Brian W. Kernighan famously said that he didn’t like the programming language PASCAL because “There is no escape.”

That quote is why Varnish got inline-C code from day one, to make sure there would always be an escape.

However, recently we have been wondering if we should discontinue inline-C code, now that we have the much nicer and more structured VMOD facility.

Well, that’s all settled now: Inline-C stays, because it enabled us to craft the VCL-snippets to mitigate this “deep-code” security issue.

VSV - Varnish Security Vulnerability

To my utter surprise, I could not get an embargoed CVE number, without having to reveal what was going on.

There are good and sane reasons for that, and I harbour no ill feelings against the people who refused.
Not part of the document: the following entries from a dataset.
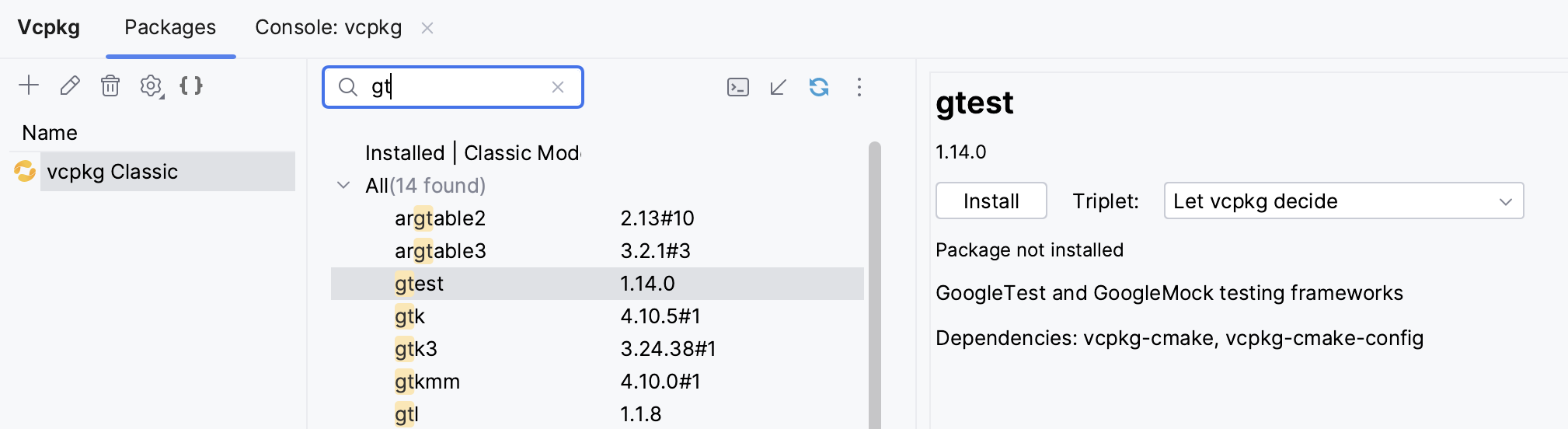
Task: Click inside the package search field
Action: (x=458, y=87)
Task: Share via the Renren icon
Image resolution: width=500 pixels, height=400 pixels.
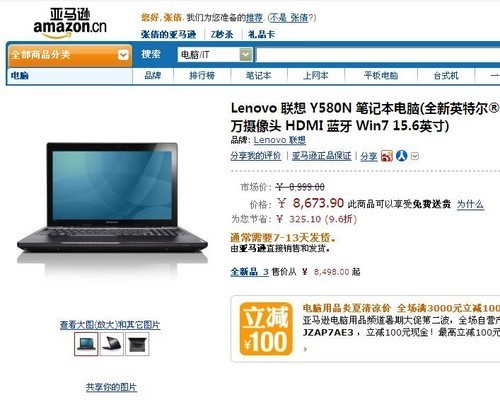Action: pyautogui.click(x=402, y=156)
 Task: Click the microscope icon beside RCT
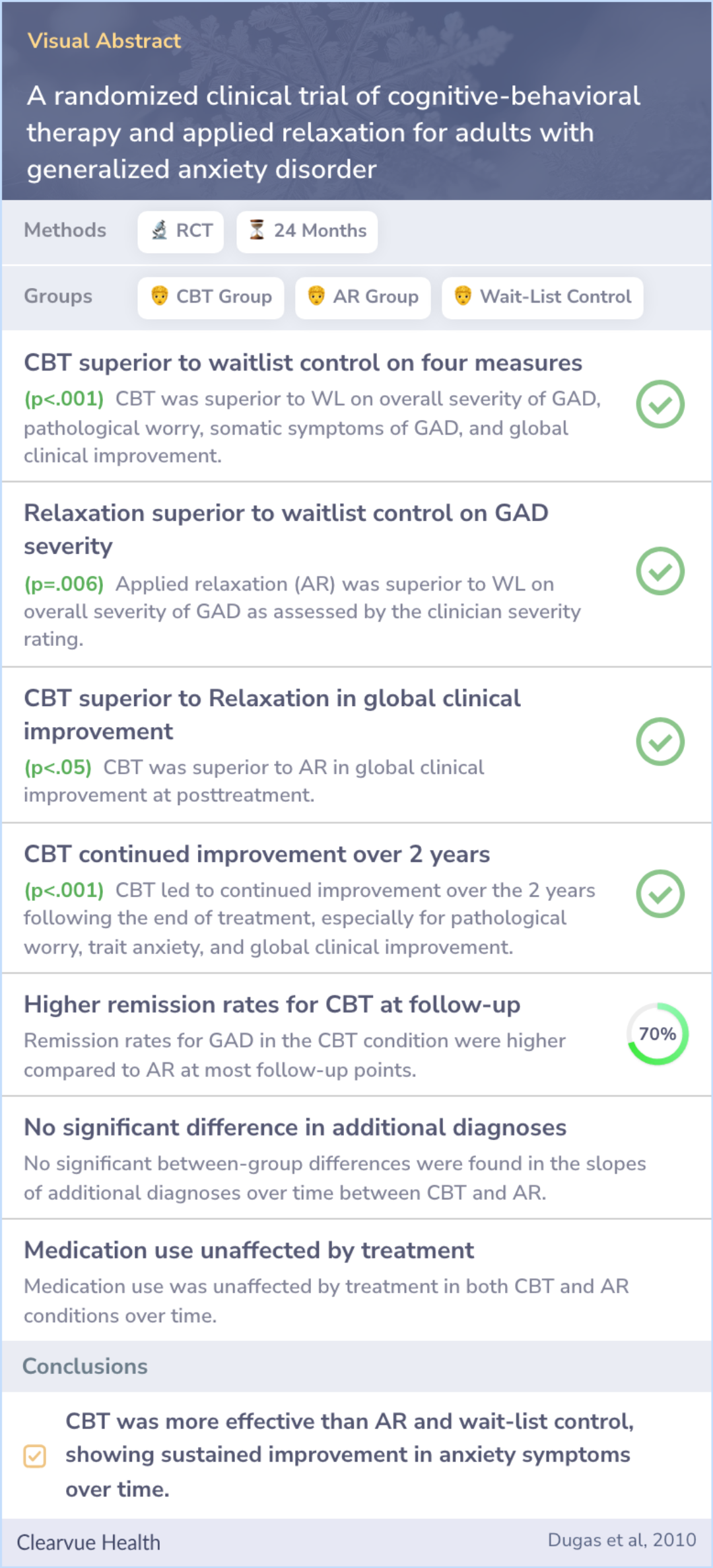point(159,231)
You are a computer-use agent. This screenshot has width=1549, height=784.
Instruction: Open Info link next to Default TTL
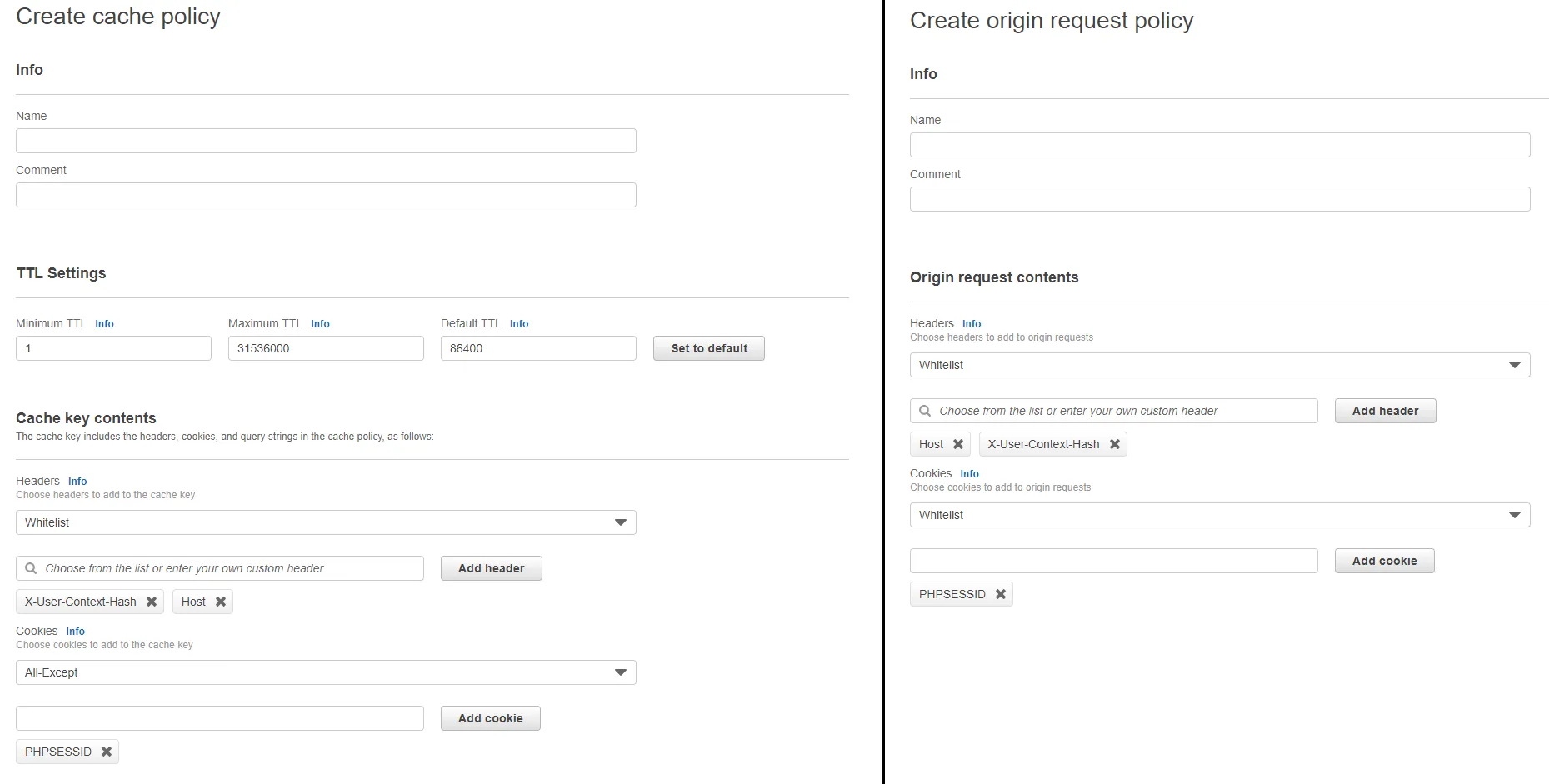[x=519, y=324]
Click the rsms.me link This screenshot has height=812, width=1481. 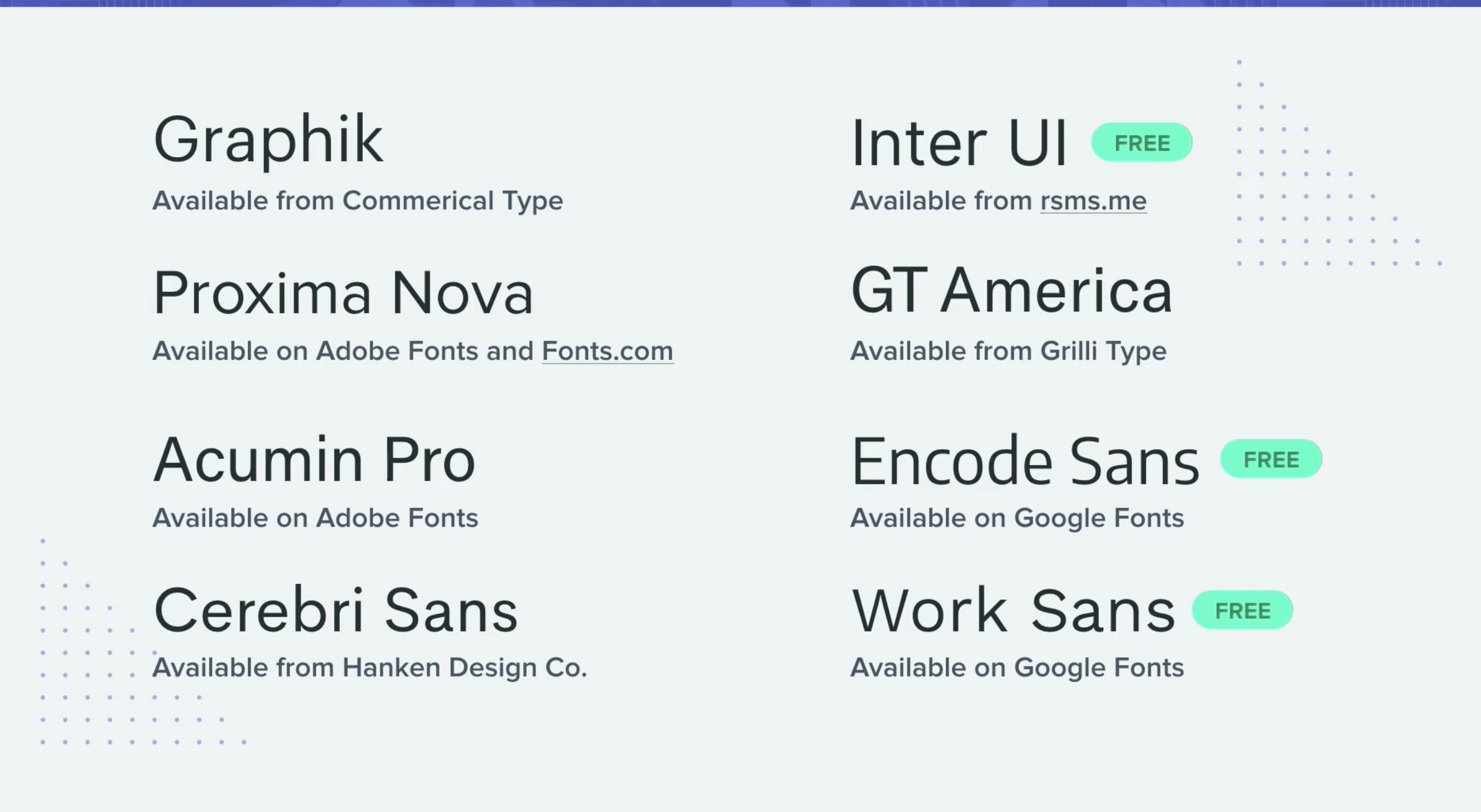(1093, 201)
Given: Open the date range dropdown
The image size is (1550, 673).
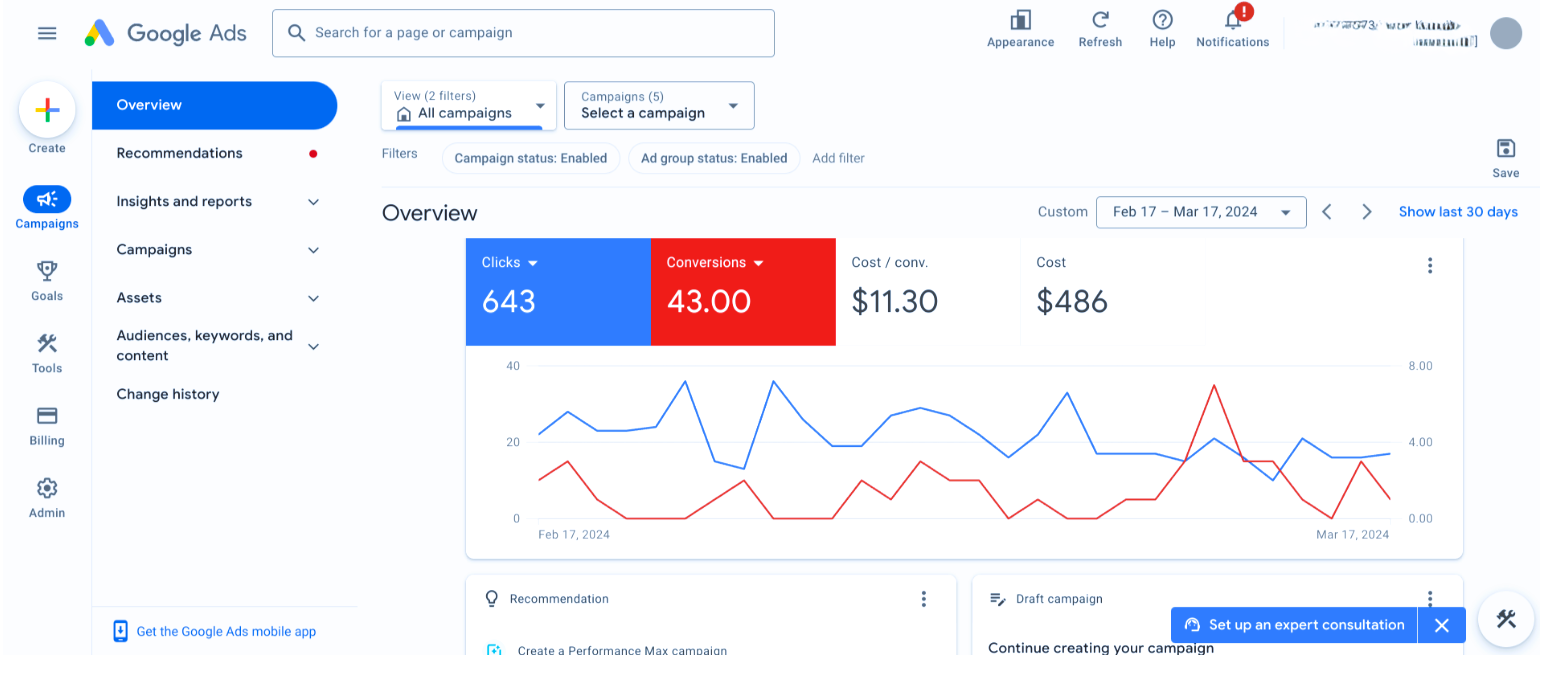Looking at the screenshot, I should point(1200,212).
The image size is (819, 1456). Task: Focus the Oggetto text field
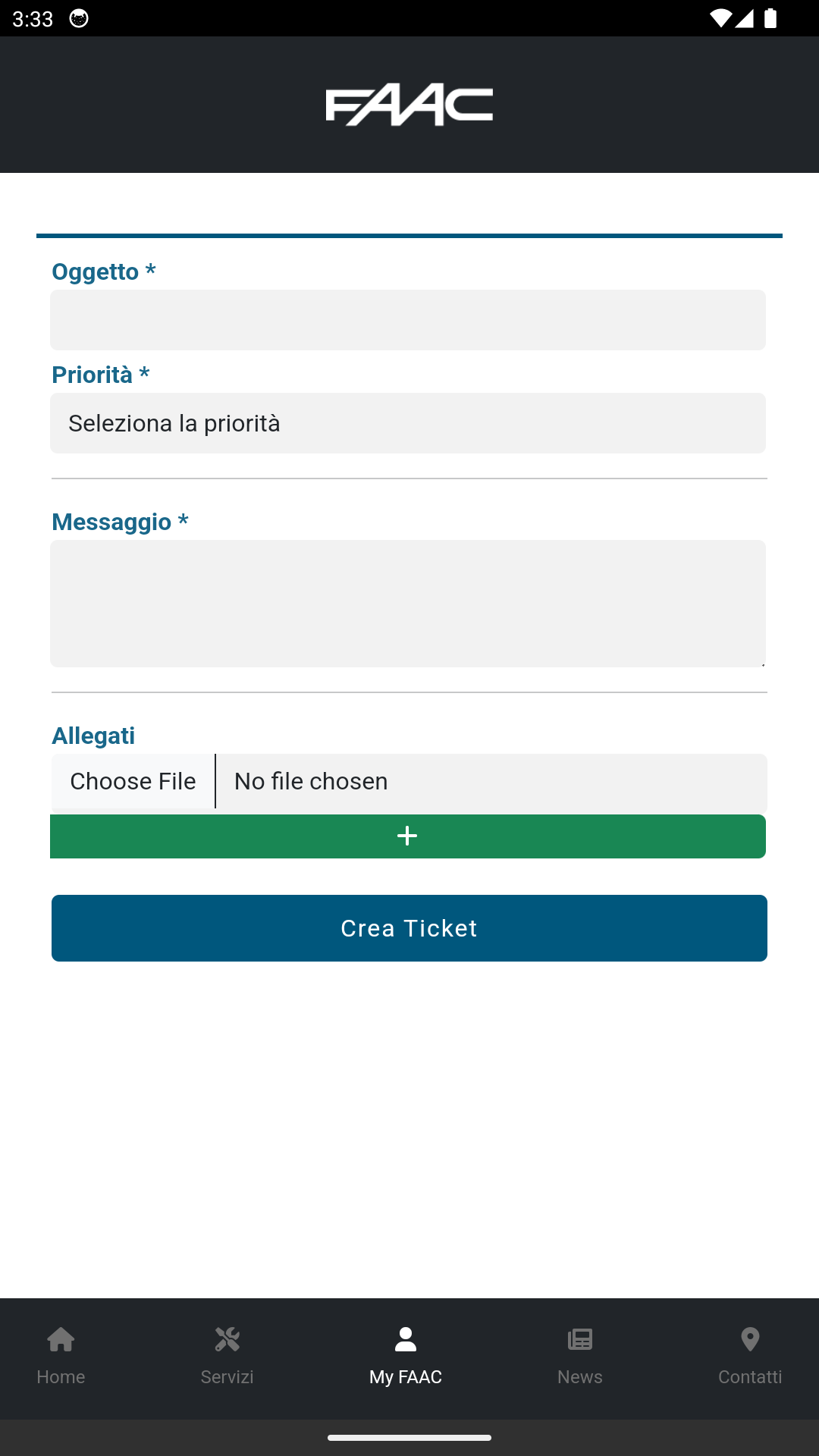coord(408,320)
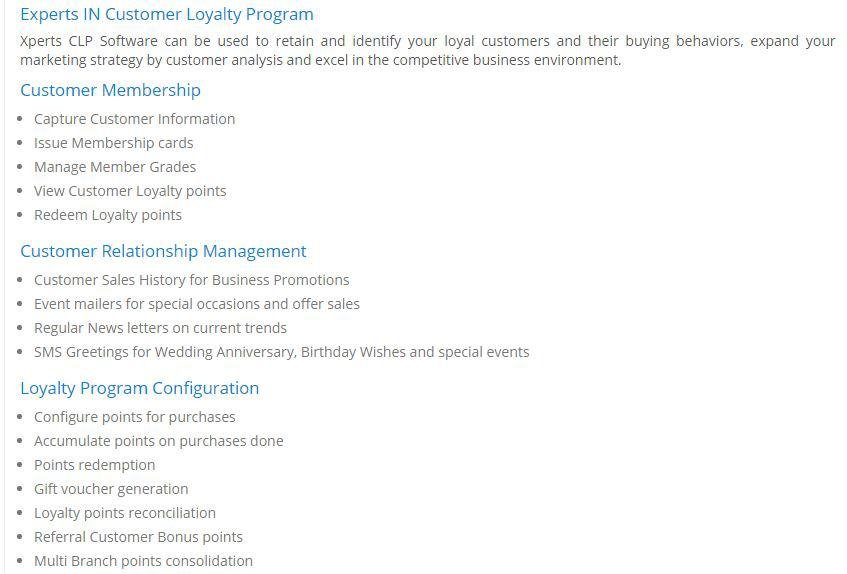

Their policies need to target the really buggy software, and history has shown that to be anything but easy.

But being unable to get a CVE number when we needed one, left us without a handle, and there being no signs that this was a fluke, we decided to start our own numbering of Varnish Security Vulnerabilities.

We are starting from VSV number 1, as this one is the first real flag day for us, and we have reserved VTC testnames f%05d to go with it.

Five digits should be enough for everybody.

As soon as possible, if possible, we will of course try to get a unique CVE number attached to each VSV, but the VSV will be our own primary handle.

VIVU - Very Important Varnish Users

I have been struggling with this problem for a long time, because sooner or later we would hit this event.

Clearly some people deserve to get an early heads-up on security advisories, but who ?

Any list big enough to be fair would also be too easy to sneak into for people who should not be on it.

Such a list would also be a major head-ache for us to maintain, not to mention setting and judging the qualification criteria, and dealing with appeals from the ones we rejected.

Instead I have decided that we are simply going to follow the money.

People and companies who paid at least €1000 for a Varnish Moral License in the 12 months before the publication date, get advance warning of our security advisories.

Those €1000 per year goes almost [1] 100% to maintain, develop and improve Varnish, so even if there are no security advisories, the money will be well spent beneficially for a Varnish user.

Of course nothing prevents Wile E. Hacker from also paying €1000 every year to receive advance notice, but I suspect it would sting a bit to know that your own money is being used to prevent the event you are gambling on - and that it might take eleven years for the ball to stop.

But we will also maintain a VIVU-list, for people and companies who contribute materially to the Varnish Project in some way, (documentation, code, machines, testing, meeting-rooms…) or people we judge should be there for some other good reason.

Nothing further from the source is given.